▶ [WHAT NEEDS TO BE DONE]:
Write down exactly what lies from the line containing "Task: Choose 企业 as the 主体类型" to the end of the records, inclusive, and omit the pictures.

▶ [DATA EXCERPTS]:

────────────────

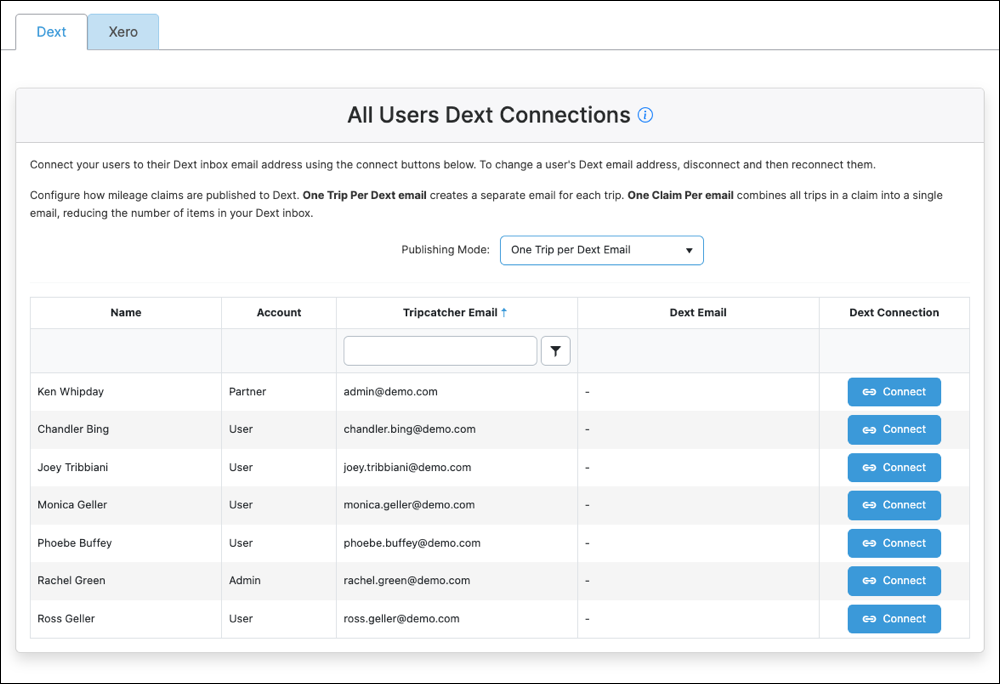Click Connect button for Joey Tribbiani
The height and width of the screenshot is (684, 1000).
pos(893,468)
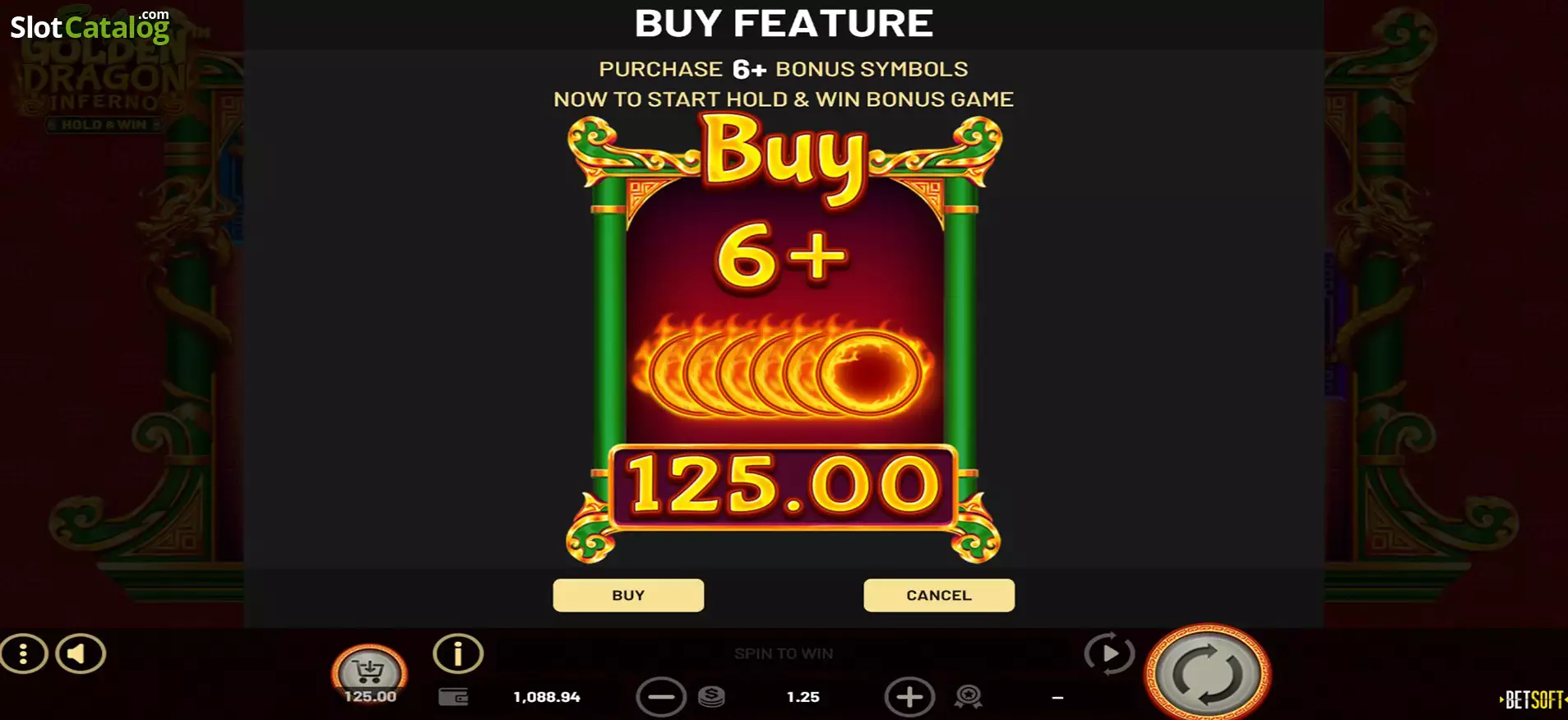Viewport: 1568px width, 720px height.
Task: Confirm purchase with the BUY button
Action: (628, 595)
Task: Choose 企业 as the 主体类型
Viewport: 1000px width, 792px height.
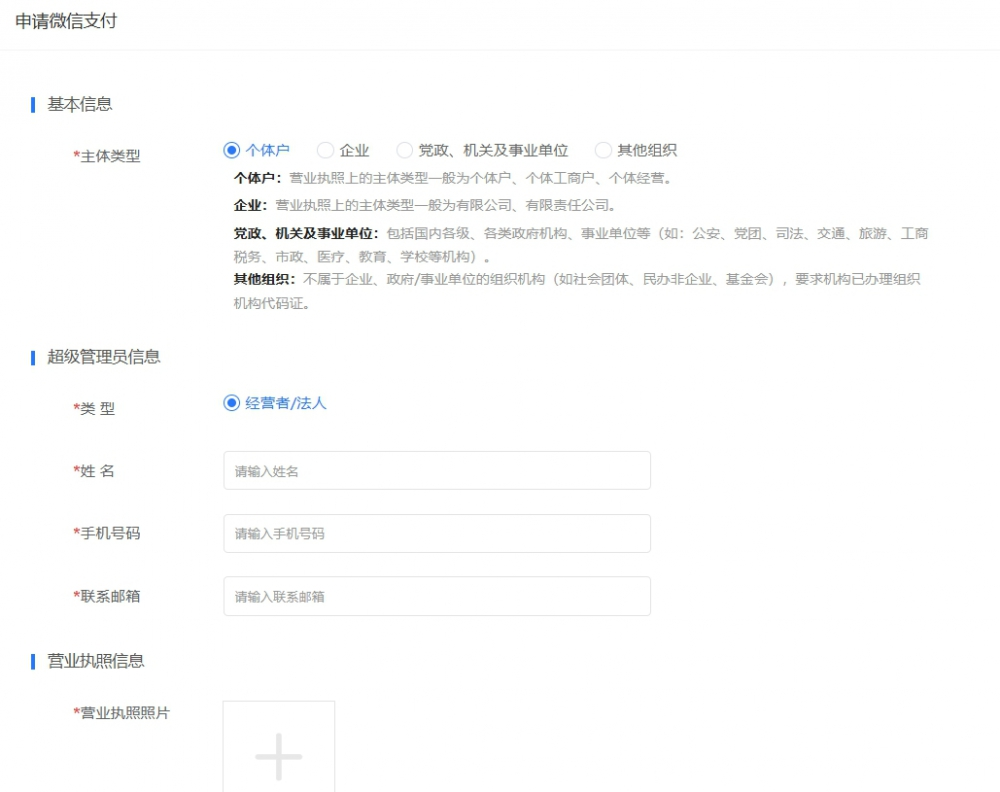Action: tap(325, 149)
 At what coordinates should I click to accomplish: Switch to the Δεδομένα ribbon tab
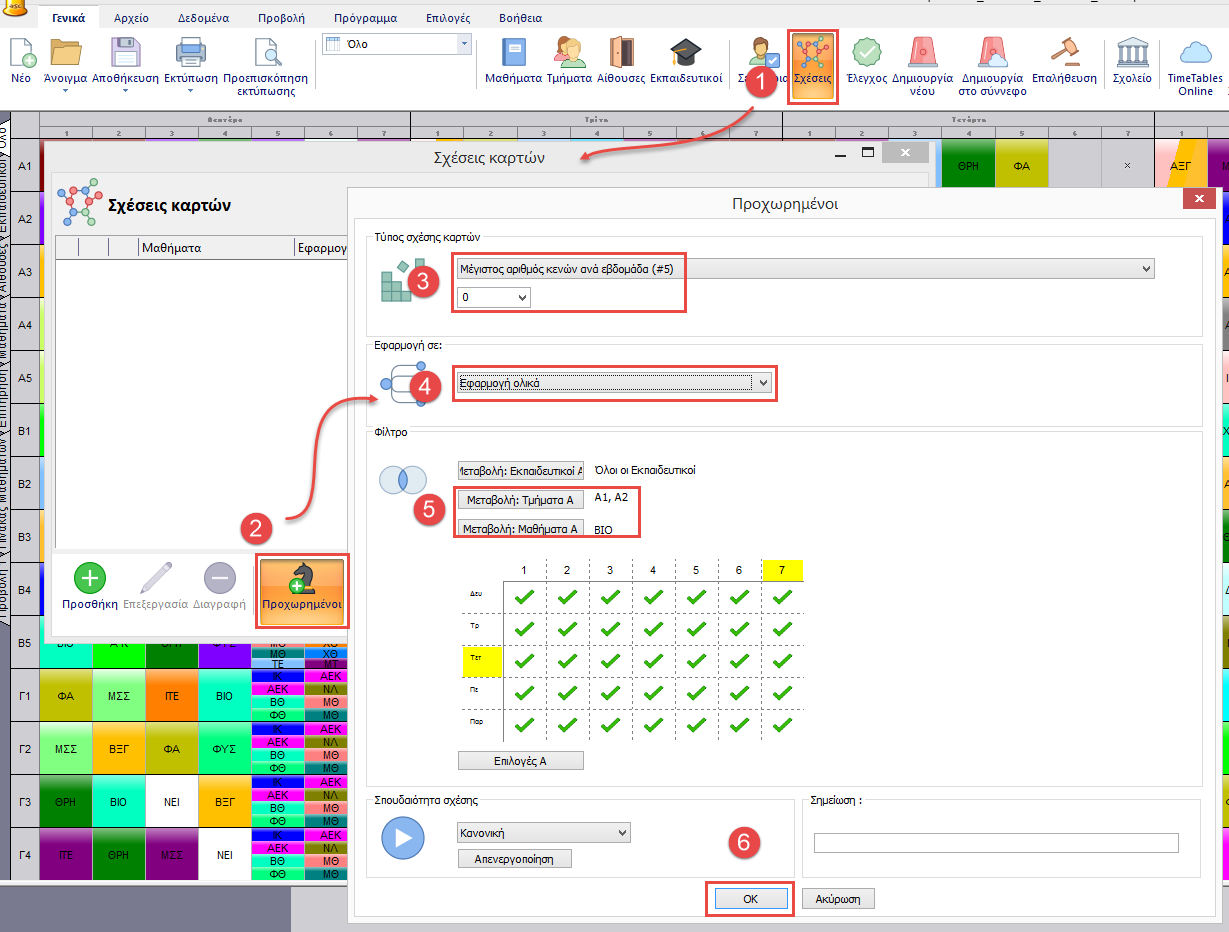tap(201, 18)
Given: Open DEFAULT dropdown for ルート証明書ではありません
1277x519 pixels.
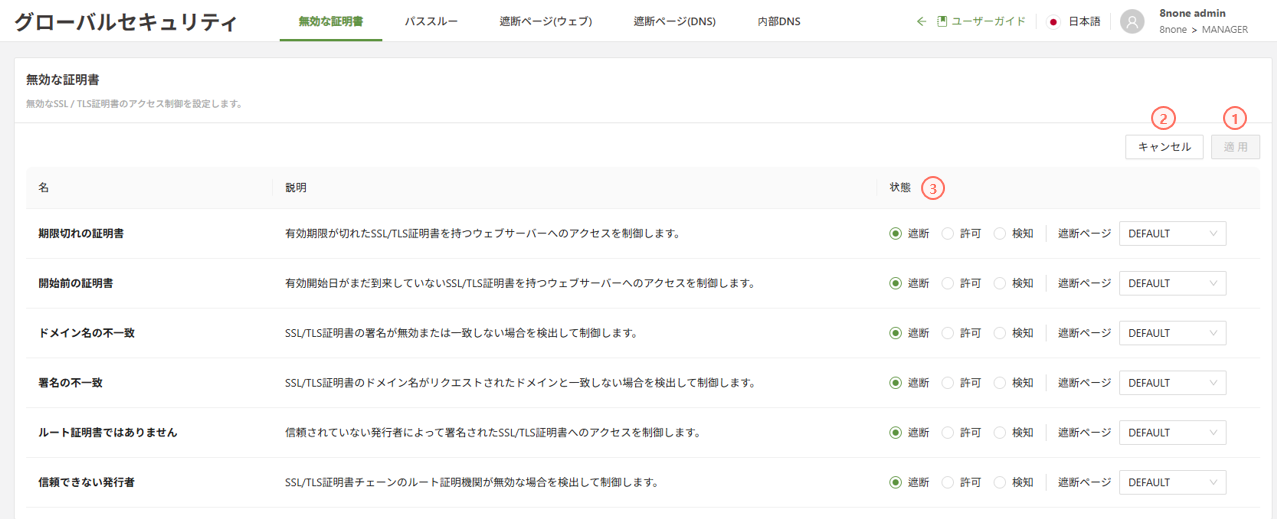Looking at the screenshot, I should click(x=1172, y=433).
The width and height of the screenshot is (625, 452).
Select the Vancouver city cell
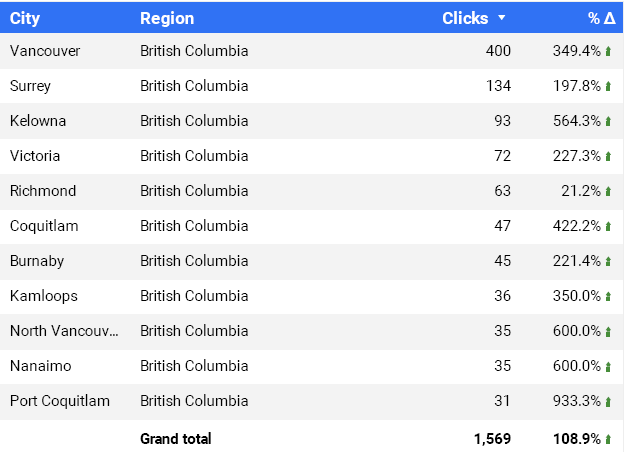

────────────────

▶ [EXERCISE SOLUTION]:
Task: Choose 企业 as the 主体类型
Viewport: 1000px width, 792px height.
Action: tap(325, 149)
 At what coordinates should I click to accomplish: Switch to the Δεδομένα ribbon tab
tap(201, 18)
Given: Open DEFAULT dropdown for ルート証明書ではありません
1277x519 pixels.
Looking at the screenshot, I should click(x=1172, y=433).
The width and height of the screenshot is (625, 452).
Select the Vancouver city cell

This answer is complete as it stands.